Todo no es más que una farsa, pensó Glass cuando el
religioso se marchó. Una invención de un
enajenado que dice ser hijo de Dios y que habla de un Espíritu Santo; un
timador que en una boda de borrachos se las ingenia para hacer creer a los
invitados de que es capaz de transformar el agua en vino. Eso de resucitar
muertos es una ofensa a la razón. Una saliva viscosa de hiel y amargura
agrió su boca.
V
Durmió
relajadamente venciendo el dolor y la pesadumbre. Aún faltaba una hora para su
ejecución. De repente se iluminó en su mente una esperanza. Son millones de
seres humanos quienes creen en Dios, un ser que los protegerá y les dará la
vida eterna. ¿Pueden equivocarse tantos? Cerró los ojos y dijo:
- Si en verdad existes, yo
te reto, Dios, a que me lo demuestres. Concédeme solo el tiempo necesario para
escribir mi obra maestra. No necesito más, has que se cumpla mi deseo y antes
de morir, cerraré los ojos y gritaré: ¡Sí, creo!
IV
Dieron las
siete y un carpintero, acompañado de un SS, tomó sus medidas: altura, peso y
ancho de cuerpo. A las siete y treinta le trajeron un austero desayuno: pan de
centeno, una crema de garbanzos y té. A las ocho volvió a aparecer el sacerdote
con un Diurnal en la mano. El SS que
lo acompañaba se quitó el quepí de la calavera y se dispuso a escuchar la
lectura del religioso:
Ando por mi
camino, pasajero, y a veces creo que voy sin compañía, hasta que siento el paso
que me guía, al compás de mi andar, de otro viajero. No lo veo, pero está. Si
voy ligero, él apresura el paso; se diría que quiere ir a mi lado todo el día,
invisible y seguro el compañero…
Glass sentía
que el estómago se le revolvía y quiso regurgitar el desayuno, pero logró
controlarse. Sintió que las fuerzas lo abandonaban. Cuando lo sacaron de su
celda quiso gritar de desesperación, pero se contuvo. Ladeó la cabeza hacia el
sacerdote y musitó: ya ve que todo es
mentira, no existe y sonrió con una mueca de frustración y odio. El
sacerdote no percibió con claridad sus palabras y le hizo la señal de la cruz
con una mano suspendida en el aire. En el patio de la prisión, seis SS y un
obeso richsführer esperaban impacientes. El oficial miró el reloj de la torre
del patio: faltaban veinticinco minutos para la orden de fuego. Glass fue atado
a la estaca, se negó a que le coloquen el capuz. Los jóvenes SS, reclutados
entre la juventud hitleriana, bromeaban sobre quien le metería la primera bala
en el cuerpo “a ese judío”. Siempre habrá una bala que toque primero a la
víctima, eso me lo enseñaron en el campo de tiro, dijo uno de los más jóvenes.

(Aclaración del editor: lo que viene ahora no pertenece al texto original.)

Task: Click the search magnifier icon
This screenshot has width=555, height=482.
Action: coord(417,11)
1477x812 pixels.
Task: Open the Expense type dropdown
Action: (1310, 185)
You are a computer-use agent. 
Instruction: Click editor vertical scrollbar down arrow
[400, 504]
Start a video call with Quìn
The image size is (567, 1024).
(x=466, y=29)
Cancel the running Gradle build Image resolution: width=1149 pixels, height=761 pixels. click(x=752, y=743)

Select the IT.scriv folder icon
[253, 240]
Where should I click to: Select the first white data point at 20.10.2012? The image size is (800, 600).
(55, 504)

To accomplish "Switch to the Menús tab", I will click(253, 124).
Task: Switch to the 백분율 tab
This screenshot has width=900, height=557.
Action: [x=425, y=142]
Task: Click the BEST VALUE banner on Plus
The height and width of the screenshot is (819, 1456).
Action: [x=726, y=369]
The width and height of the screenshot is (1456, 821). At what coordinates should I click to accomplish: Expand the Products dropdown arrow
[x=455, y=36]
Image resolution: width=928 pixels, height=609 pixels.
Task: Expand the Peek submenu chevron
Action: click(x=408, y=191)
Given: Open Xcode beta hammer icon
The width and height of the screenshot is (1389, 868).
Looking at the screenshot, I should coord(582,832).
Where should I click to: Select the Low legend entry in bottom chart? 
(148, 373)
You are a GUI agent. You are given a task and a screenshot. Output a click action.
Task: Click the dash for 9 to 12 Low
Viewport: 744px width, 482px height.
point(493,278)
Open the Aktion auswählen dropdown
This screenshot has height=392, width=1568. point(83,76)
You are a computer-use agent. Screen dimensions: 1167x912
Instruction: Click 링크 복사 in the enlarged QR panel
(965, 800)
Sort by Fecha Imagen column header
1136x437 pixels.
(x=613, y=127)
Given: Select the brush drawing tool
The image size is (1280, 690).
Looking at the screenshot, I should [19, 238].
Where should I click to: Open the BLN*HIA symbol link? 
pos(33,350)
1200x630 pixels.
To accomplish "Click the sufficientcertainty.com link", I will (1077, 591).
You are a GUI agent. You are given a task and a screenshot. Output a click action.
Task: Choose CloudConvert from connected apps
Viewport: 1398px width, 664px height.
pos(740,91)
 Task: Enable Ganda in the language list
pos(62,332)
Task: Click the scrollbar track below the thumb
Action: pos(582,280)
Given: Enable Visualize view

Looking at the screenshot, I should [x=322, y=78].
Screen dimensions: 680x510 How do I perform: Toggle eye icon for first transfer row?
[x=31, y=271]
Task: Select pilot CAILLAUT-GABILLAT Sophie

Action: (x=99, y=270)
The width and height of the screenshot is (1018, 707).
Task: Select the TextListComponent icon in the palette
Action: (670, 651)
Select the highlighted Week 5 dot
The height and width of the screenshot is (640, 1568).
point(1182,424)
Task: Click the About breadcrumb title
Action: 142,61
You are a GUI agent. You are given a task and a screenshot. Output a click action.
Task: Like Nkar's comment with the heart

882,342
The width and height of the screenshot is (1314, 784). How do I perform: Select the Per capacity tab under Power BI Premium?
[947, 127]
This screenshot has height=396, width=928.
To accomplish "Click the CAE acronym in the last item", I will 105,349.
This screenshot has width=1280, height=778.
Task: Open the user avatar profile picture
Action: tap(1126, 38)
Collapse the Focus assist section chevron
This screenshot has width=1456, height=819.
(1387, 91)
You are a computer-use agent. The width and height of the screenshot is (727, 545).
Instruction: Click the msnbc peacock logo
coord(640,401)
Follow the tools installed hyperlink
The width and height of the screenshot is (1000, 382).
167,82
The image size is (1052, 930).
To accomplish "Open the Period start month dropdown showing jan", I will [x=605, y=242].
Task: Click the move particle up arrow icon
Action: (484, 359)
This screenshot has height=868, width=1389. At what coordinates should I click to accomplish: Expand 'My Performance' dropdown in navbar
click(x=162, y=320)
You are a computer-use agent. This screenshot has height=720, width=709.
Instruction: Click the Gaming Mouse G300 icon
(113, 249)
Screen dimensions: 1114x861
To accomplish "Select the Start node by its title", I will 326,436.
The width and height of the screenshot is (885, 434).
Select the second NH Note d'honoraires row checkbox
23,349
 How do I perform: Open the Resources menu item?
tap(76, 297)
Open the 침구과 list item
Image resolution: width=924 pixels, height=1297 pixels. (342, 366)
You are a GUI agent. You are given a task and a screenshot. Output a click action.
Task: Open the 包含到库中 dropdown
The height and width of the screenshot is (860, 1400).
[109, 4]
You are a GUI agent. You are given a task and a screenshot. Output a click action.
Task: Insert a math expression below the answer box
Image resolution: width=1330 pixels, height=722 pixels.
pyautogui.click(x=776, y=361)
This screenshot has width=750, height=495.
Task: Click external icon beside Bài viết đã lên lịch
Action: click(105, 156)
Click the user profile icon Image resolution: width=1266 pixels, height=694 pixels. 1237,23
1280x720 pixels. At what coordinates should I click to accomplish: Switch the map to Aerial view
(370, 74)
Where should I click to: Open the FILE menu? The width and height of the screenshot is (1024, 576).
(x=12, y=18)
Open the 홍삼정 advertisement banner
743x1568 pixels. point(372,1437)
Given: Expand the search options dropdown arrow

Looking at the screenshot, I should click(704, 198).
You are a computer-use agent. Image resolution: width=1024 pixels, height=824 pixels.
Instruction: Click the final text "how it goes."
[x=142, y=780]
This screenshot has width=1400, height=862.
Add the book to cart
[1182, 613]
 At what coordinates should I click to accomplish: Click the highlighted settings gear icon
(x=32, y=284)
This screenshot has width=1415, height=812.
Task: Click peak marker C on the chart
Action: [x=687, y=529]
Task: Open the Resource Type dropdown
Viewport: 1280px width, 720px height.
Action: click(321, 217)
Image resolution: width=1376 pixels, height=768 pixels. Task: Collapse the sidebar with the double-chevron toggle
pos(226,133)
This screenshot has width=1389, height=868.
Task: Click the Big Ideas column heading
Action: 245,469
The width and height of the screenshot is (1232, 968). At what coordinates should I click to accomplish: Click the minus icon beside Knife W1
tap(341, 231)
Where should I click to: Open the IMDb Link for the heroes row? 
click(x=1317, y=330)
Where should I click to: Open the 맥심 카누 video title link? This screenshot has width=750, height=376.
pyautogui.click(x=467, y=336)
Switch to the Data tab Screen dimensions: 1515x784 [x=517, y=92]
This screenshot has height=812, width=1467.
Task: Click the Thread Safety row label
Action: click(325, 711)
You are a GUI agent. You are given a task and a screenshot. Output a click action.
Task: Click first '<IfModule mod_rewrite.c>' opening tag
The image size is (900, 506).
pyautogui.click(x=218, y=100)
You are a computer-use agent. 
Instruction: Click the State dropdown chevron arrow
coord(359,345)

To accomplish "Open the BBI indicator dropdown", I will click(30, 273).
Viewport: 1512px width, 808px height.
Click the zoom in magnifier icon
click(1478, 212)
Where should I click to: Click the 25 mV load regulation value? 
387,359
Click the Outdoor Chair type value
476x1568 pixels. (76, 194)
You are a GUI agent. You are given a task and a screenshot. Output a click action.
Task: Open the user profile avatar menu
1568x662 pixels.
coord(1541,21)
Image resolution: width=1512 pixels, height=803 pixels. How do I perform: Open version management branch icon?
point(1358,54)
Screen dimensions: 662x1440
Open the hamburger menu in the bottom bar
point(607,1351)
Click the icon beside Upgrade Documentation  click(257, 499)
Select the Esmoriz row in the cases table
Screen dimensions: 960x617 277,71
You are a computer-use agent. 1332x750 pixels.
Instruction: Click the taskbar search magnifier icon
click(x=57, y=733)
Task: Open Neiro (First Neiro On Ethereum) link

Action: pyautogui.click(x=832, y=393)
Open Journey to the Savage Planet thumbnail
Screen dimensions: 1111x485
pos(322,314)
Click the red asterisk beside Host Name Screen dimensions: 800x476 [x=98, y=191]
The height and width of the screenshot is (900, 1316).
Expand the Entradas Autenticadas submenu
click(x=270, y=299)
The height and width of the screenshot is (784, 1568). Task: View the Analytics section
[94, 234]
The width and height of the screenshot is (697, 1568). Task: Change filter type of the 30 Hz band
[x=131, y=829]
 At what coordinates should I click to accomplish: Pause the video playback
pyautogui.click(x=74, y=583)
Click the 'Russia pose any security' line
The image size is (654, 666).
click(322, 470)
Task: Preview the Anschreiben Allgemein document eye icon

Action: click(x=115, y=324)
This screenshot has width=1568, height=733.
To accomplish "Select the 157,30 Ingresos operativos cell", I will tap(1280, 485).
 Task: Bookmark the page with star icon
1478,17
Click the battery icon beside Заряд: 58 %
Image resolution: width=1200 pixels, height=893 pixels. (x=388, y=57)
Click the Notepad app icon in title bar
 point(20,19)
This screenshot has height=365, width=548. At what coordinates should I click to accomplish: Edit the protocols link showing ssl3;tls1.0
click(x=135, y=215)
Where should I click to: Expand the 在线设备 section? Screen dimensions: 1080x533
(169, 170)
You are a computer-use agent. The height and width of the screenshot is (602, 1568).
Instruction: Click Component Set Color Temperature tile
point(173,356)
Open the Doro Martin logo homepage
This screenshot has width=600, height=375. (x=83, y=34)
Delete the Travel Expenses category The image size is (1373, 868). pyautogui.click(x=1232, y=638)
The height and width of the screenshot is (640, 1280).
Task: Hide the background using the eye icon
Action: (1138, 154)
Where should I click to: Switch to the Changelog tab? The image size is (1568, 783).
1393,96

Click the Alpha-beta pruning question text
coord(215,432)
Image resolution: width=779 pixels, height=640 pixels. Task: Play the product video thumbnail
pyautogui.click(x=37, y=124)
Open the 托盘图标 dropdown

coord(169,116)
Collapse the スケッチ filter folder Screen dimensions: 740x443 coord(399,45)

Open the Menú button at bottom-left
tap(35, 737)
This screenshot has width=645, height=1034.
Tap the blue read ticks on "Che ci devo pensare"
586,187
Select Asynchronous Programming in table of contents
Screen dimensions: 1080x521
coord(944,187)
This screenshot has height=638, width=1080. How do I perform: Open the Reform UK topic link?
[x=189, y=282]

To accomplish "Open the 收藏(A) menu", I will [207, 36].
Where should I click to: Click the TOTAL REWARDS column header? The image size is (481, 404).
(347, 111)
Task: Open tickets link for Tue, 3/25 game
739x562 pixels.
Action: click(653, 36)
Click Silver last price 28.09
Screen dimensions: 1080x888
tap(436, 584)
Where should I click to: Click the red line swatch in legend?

El richsführer encendió otro cigarro con la colilla del anterior, quería
terminar cuanto antes.
Miró el
reloj: quince para las nueve… y nada; los jóvenes riendo, nerviosos, el oficial
fumando: diez para las nueve… y nada, los jóvenes frotándose las manos y
empuñando sus rifles, el oficial tenso, ansioso, fumando: cinco para las nueve…
nada. Glass apretó los dientes, cerró los ojos, apunten, el brazo del
richsführer en alto dispuesto a caer y acabar con la vida del judío Glass que
en vano arguyó no ser judío. Un estallido unísono, asesino, tronó en el aire
denso de aquella mañana glacial. Norbert Glass murió sin saber que su obra
maestra no era la que borboteaba en su mente, sino aquella otra que había sido
entregada a la Gestapo por aquel que debió echarla al fuego y en la cual, su
imaginación desbordada, había creado hasta el más mínimo detalle del complot
para asesinar al Heydrich. Todo había sido fruto de una casualidad inexplicable
que ni Dios mismo, en toda su omnipotencia, hubiera podido justificar.